VCFX_missing_detector¶
Overview¶
VCFX_missing_detector identifies and flags variants in a VCF file that contain missing genotype data in any sample. This tool helps researchers identify potentially problematic variants or samples with incomplete data that may require special handling in downstream analyses.
Usage¶
VCFX_missing_detector [OPTIONS] [input.vcf]
VCFX_missing_detector [OPTIONS] < input.vcf > flagged.vcf
Options¶
| Option | Description |
|---|---|
-i, --input FILE |
Input VCF file (uses memory-mapping for best performance) |
-t, --threads N |
Number of threads for parallel scanning (default: auto) |
-q, --quiet |
Suppress informational messages |
-h, --help |
Display help message and exit |
-v, --version |
Show program version and exit |
Description¶
VCFX_missing_detector analyzes a VCF file to identify variants with missing genotype data.
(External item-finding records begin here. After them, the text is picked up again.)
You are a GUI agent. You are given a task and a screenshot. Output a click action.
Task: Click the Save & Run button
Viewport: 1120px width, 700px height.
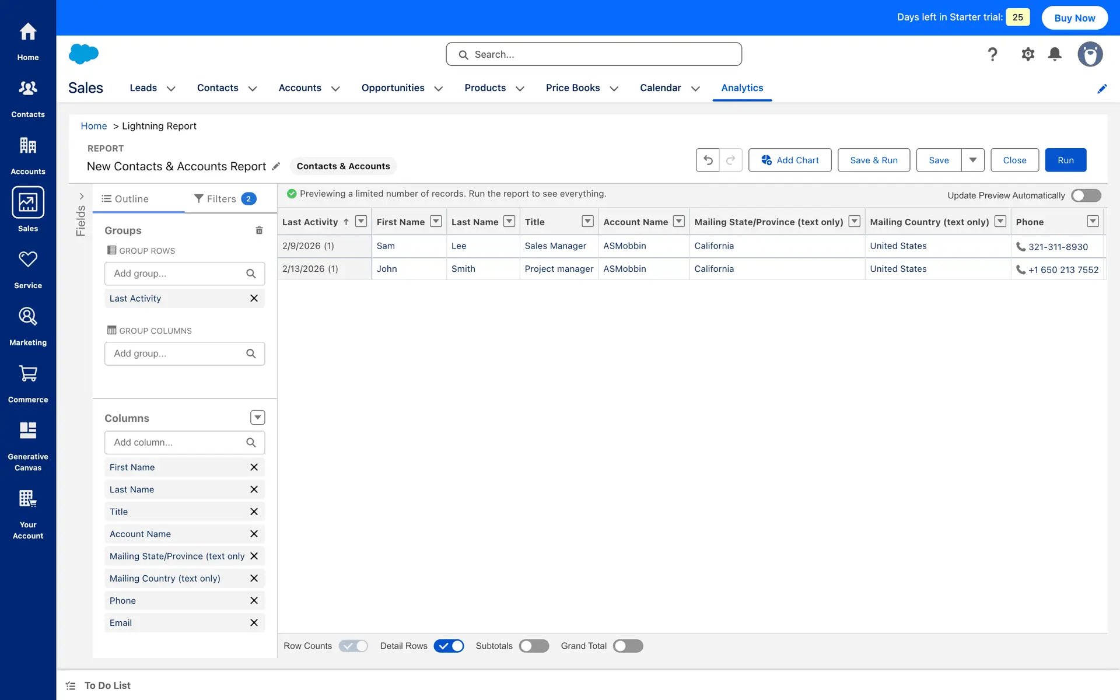click(x=873, y=160)
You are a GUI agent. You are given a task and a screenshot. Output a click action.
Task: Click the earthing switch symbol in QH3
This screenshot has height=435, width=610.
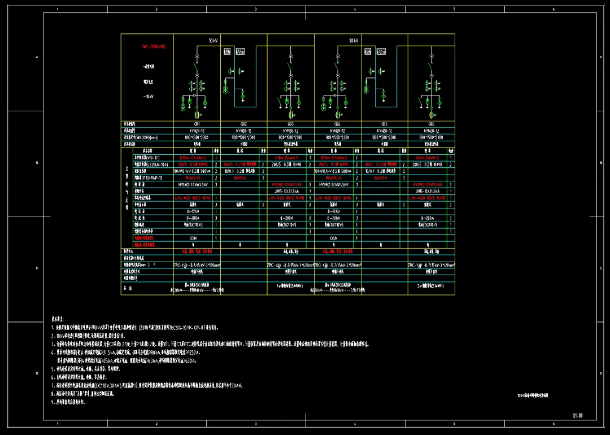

The tool:
- Reads a VCF file using memory-mapped I/O for extreme performance
- Uses SIMD-accelerated scanning to detect '.' characters in sample columns
- Multi-threaded pre-scan determines if any missing genotypes exist
- For each variant with missing data, adds
MISSING_GENOTYPES=1to the INFO field - Uses zero-copy output for unchanged lines
This simple annotation allows researchers to easily: - Filter variants based on missing data presence using standard VCF tools - Identify data completeness issues that might affect analysis results - Implement different handling strategies for variants with missing data
Output Format¶
The output is a valid VCF file with the same format as the input, but with an additional INFO field annotation for variants containing missing genotypes:
MISSING_GENOTYPES=1
This annotation is appended to the existing INFO field, or replaces the . placeholder if the INFO field is empty.
Examples¶
File Input Mode (Recommended)¶
Use memory-mapped file I/O for best performance:
VCFX_missing_detector -i input.vcf > flagged.vcf
VCFX_missing_detector input.vcf > flagged.vcf
Basic Usage (Stdin)¶
VCFX_missing_detector < input.vcf > flagged.vcf
In a Pipeline with Filtering¶
# Flag variants with missing genotypes, then filter to keep only complete variants
VCFX_missing_detector -i input.vcf | grep -v "MISSING_GENOTYPES=1" > complete_variants.vcf
Counting Missing Variants¶
# Count variants with missing genotypes
VCFX_missing_detector -i input.vcf | grep "MISSING_GENOTYPES=1" | wc -l
Quiet Mode for Scripts¶
# Suppress progress messages
VCFX_missing_detector -q -i input.vcf > flagged.vcf
Missing Genotype Detection¶
The tool uses comprehensive logic to identify various forms of missing genotype data:
- Completely missing genotypes: Formats like
./.,.|., or just. - Partially missing diploid genotypes: When one allele is missing, like
./1or0/. - Multi-field format handling: Properly extracts just the GT portion when other fields (like DP, GQ) are present
- Format field awareness: Correctly identifies the GT position in the FORMAT string
The tool examines each sample column independently and flags a variant if any sample has missing data.
Handling Special Cases¶
The tool implements several strategies for handling edge cases:
- Missing FORMAT field: If GT is not included in the FORMAT column, the variant is passed through unchanged
- No sample columns: Variants with fewer than 9 columns are passed through unchanged
- Empty INFO field: If the original INFO is "." (missing), it's replaced with "MISSING_GENOTYPES=1"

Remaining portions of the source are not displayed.